Face à la figure universelle de l’aventurier (un homme, forcément), la voyageuse en solitaire dénote encore. En témoignent les rubriques dédiées aux « femmes seules » dans les guides touristiques, qui l’informent des mesures à prendre en matière de sécurité ou des tenues à éviter. Eviter de sortir le soir, ne pas dévoiler trop de peau, ne pas traîner seule dans certains quartiers, éviter les tenues « aguichantes », ne pas se montrer trop avenante avec les hommes, porter une fausse alliance… Ces injonctions à la peur, à la tempérance (sous forme de conseils bienveillants) entérinent l’idée selon laquelle les femmes seraient secondaires, supplétives, fragiles, par opposition aux hommes dont le caractère universel leur permet d’endosser tous les rôles. Dont celui bien connu de l’aventurier sans peurs et sans reproches. Bien évidemment, ces conseils peuvent s’avérer tout à fait pertinents selon les pays. Qu’on le veuille ou non, les femmes restent encore des proies à l’échelle globale. Mais il est faux de croire qu’elles sont forcément plus en sécurité chez elles qu’à l’autre bout du monde.

Les études le prouvent. On sait qu’en matière de violences sexuelles, l’agresseur est connu de la victime dans plus de 80% des cas. Le chiffre tombe à 74% pour ce qui concerne le viol en particulier. Dans la plupart des cas, il s’agit du conjoint, ex-conjoint ou d’un membre de la famille (source : Collectif Féministe contre le Viol). D’un point de vue statistique, il est donc beaucoup plus probable qu’une femme se fasse agresser dans son propre foyer qu’à 10 000 km de chez elle. Finalement, les conseils de « sécurité » et les invitations à ne pas prendre de risques inconsidérés, à éviter certains secteurs à la nuit tombée et à faire preuve de bon sens ne sont-ils pas valables partout dans le monde ? Peut-être faut-il simplement se faire confiance, d’autant plus qu’en tant que femmes dressées à la peur et à l’anticipation du pire, nous savons mieux que quiconque repérer les situations à risque.

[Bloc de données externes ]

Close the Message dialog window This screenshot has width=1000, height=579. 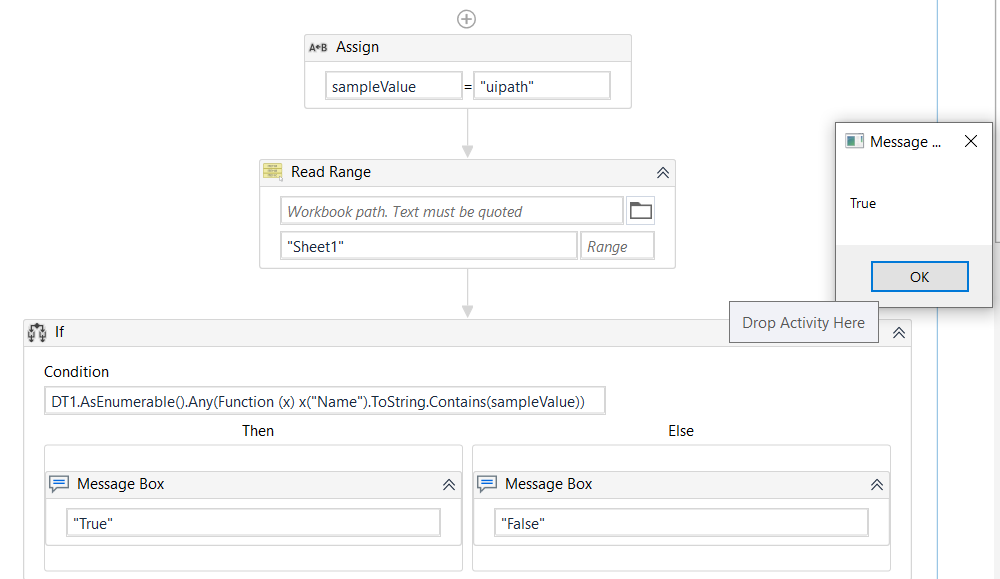(x=970, y=142)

Quel avenir pour le voyage en solitaire ? Au vu de la vitesse à laquelle grossissent les réseaux de voyageuses sur les réseaux sociaux (plus de 110 000 membres pour le groupe Facebook We are Backpackeuses), il semble en tout cas connaître un bel essor. Et il y a fort à parier que la « tendance » est partie pour durer.

Il n’y a pas si longtemps que les femmes ont découvert le plaisir de l’indépendance et de la liberté. En voyageant seules, en faisant fi des normes de genre et des injonctions à la peur, elles découvrent leur propre puissance. Le voyage en solitaire doit alors être vu comme une formidable manière de conquérir l’espace, mais aussi, de manière métaphorique, une manière de se saisir d’un pouvoir trop longtemps confisqué.
Loin de chez elles, les femmes découvrent que cette hypothétique essence féminine qui les tiendrait éloignées du monde, de l’extérieur, des risques, du pouvoir et de l’autonomie n’est qu’une absurde construction sociale. Elles ne laisseront personne leur couper les ailes : le voyage en solitaire est aujourd’hui un de leurs totems.